The latest official financial data shows that the demand for household credit in China continues to remain weak. In February this year, short-term loans to households decreased by 359.6 billion yuan, raising concerns in the market about the prospects for consumption and real estate.
On March 13, the People’s Bank of China released the financial statistical report for February 2026.
From January to February 2026, total RMB loans increased by 5.61 trillion yuan, but the performance of household loans in February was weak:
Short-term loans to households decreased by 359.6 billion yuan, while medium and long-term loans to households increased by 165.4 billion yuan (mainly supported by factors such as housing loans, but with limited growth).
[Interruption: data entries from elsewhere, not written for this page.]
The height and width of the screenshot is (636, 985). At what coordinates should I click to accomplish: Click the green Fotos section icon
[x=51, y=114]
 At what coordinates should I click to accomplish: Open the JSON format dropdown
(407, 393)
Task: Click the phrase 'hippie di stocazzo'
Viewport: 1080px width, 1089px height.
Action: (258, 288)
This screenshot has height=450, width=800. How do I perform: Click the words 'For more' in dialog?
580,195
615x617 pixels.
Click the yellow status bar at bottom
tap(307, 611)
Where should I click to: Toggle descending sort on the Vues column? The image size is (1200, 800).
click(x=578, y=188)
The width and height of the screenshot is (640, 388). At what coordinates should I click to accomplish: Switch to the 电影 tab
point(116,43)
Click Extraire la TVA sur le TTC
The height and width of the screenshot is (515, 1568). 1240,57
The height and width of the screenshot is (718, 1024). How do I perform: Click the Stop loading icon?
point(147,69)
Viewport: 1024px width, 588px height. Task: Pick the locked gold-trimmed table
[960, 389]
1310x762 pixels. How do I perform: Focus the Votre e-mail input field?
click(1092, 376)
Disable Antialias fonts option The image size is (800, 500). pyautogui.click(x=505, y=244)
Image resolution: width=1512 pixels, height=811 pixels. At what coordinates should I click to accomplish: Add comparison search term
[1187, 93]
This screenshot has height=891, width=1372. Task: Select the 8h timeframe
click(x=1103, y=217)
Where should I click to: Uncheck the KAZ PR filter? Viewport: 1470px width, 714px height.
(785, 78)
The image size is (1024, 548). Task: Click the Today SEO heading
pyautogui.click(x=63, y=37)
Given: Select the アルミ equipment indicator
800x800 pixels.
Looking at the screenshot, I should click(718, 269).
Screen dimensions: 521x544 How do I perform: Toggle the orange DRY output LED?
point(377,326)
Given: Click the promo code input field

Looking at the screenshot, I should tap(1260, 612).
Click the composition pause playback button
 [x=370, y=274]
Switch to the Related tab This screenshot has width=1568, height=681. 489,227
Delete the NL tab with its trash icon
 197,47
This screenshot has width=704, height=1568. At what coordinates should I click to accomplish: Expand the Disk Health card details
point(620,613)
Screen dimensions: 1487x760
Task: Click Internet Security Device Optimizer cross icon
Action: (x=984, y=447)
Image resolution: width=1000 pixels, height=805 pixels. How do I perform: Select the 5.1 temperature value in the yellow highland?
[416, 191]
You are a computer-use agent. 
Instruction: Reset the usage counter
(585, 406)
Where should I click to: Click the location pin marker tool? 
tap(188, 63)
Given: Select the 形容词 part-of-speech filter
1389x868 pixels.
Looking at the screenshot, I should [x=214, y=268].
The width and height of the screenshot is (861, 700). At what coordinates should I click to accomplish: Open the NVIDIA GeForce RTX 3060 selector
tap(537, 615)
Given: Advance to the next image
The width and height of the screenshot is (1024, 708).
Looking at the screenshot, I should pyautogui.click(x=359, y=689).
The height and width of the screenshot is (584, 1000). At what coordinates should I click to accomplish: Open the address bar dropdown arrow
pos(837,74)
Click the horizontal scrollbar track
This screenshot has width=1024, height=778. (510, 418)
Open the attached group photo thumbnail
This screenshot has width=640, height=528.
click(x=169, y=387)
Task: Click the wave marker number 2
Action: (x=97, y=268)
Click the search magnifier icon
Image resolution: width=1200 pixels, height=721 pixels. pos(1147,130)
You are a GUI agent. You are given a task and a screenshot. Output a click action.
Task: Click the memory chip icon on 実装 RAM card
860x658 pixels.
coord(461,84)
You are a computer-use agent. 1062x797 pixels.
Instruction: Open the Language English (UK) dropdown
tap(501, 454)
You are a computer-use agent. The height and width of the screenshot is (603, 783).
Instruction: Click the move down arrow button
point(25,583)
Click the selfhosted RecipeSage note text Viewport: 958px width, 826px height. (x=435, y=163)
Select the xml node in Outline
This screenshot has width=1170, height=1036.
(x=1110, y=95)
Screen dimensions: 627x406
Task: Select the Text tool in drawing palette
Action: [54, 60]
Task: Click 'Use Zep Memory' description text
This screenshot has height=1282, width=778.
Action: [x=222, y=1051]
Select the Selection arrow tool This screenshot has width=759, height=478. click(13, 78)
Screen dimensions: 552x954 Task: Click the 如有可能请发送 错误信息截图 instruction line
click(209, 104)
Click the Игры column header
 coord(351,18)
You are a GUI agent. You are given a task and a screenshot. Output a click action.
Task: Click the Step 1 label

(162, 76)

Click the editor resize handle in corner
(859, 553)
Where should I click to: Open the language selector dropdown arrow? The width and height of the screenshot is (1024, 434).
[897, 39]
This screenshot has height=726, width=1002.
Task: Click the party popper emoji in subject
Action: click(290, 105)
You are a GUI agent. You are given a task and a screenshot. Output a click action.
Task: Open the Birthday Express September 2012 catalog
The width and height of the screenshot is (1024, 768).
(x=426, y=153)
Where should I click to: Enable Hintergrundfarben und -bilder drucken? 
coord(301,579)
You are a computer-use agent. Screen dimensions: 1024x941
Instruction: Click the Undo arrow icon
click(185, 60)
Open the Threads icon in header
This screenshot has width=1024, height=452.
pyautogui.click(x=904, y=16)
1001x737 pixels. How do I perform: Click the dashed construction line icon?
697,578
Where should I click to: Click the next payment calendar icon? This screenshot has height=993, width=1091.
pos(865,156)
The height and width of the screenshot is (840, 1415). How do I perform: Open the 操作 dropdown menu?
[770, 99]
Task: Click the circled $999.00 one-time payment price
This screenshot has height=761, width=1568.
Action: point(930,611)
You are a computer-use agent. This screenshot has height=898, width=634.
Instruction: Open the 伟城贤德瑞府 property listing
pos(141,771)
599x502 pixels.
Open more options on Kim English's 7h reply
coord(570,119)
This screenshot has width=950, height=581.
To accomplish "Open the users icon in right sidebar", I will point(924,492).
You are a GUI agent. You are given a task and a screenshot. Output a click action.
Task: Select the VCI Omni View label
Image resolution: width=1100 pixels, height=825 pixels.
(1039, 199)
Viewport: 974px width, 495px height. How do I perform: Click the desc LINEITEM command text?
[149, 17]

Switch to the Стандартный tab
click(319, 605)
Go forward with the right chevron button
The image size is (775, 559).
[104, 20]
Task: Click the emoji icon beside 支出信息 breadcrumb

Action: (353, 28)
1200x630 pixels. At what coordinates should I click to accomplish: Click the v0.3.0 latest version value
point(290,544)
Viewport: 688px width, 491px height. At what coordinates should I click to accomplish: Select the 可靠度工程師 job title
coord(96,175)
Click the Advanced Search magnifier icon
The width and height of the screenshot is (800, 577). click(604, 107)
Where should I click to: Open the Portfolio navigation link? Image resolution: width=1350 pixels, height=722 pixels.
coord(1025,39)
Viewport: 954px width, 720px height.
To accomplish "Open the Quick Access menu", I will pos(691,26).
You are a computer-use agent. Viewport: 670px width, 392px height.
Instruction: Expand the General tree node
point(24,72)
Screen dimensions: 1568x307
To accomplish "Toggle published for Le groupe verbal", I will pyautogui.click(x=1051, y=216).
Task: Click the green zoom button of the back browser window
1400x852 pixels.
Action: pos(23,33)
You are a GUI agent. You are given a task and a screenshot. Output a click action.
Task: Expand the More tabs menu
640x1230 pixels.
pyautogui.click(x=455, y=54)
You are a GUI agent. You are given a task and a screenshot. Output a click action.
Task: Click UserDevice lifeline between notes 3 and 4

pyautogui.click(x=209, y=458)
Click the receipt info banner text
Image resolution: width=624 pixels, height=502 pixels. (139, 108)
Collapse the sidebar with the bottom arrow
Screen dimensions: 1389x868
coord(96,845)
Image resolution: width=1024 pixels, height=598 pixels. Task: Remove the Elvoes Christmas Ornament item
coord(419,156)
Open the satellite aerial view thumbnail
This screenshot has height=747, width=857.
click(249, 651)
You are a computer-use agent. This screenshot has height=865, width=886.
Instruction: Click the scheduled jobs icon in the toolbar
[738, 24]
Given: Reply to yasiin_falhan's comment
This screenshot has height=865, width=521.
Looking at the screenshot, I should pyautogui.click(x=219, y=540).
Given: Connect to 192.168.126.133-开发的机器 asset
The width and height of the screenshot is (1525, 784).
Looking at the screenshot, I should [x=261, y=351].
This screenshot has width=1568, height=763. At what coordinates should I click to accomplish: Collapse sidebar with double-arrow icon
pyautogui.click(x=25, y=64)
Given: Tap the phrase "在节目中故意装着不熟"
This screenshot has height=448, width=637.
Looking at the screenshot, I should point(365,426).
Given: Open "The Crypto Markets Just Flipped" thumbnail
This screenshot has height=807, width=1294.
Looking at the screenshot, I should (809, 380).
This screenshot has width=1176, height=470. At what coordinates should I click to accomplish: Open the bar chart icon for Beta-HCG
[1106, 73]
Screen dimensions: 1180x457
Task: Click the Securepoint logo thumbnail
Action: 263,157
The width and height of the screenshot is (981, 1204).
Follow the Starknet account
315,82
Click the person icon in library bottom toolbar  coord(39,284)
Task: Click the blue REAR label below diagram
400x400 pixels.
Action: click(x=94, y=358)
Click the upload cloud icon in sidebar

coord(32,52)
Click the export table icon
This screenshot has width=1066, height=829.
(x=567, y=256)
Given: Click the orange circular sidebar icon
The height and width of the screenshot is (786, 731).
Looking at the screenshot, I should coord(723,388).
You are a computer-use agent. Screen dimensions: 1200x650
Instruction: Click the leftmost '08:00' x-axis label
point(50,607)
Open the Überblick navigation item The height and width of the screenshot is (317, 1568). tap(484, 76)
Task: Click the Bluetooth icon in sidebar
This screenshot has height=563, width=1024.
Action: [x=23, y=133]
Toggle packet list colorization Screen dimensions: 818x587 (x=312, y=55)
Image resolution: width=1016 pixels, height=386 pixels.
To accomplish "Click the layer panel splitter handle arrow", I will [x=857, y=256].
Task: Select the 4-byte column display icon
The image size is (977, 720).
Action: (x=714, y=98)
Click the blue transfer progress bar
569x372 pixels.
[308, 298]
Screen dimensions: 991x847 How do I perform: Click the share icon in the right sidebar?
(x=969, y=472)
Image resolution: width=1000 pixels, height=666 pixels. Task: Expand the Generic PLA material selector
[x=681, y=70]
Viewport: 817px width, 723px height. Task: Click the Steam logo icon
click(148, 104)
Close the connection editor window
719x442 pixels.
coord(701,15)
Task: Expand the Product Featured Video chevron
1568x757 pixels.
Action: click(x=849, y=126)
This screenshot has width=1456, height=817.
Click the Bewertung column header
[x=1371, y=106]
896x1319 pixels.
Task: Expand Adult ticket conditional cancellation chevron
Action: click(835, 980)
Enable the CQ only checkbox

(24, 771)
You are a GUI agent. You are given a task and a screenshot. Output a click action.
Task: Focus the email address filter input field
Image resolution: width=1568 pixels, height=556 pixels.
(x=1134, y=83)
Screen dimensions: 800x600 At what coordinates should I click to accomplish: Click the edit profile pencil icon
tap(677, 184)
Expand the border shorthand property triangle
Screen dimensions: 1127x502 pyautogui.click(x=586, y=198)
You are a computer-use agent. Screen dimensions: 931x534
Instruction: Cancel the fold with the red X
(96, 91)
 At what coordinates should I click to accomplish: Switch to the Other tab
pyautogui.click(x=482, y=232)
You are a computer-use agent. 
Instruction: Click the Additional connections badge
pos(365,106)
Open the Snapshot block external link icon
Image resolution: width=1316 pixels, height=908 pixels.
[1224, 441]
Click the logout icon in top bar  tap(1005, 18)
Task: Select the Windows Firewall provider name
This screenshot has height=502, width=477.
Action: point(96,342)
Household loans decreased by approximately 194.2 billion yuan that month.
Meanwhile, Chinese residents’ savings are still increasing rapidly. According to data released by the central bank, household deposits increased by about 1.7 trillion yuan in 2025. Residents are reducing loans on one hand and increasing savings on the other, showing that in uncertain economic circumstances, households are more inclined towards conservative financial management rather than expanding consumption.
In the central bank’s perspective, short-term loans to households (with a term of less than one year) mainly include credit card overdrafts, consumer loans, short-term operating loans, and some small loans.
Why has there been a significant decrease in short-term loans? According to the Beijing Business Daily, several financial institutions believe that weak consumer demand and a sluggish real estate market are the main reasons.
Wang Qing, chief macro analyst at Oriental Jin Cheng, stated that the reduction in household loans is mainly due to the continued adjustment of the real estate market, as well as the impact of weak individual business operations and consumer demand.
He mentioned that in the past two years, the growth of household loans in China has significantly slowed down, with some months even showing negative growth. It is widely believed that this reflects a decrease in household willingness to consume and the impact of continued real estate market adjustments on household asset expectations.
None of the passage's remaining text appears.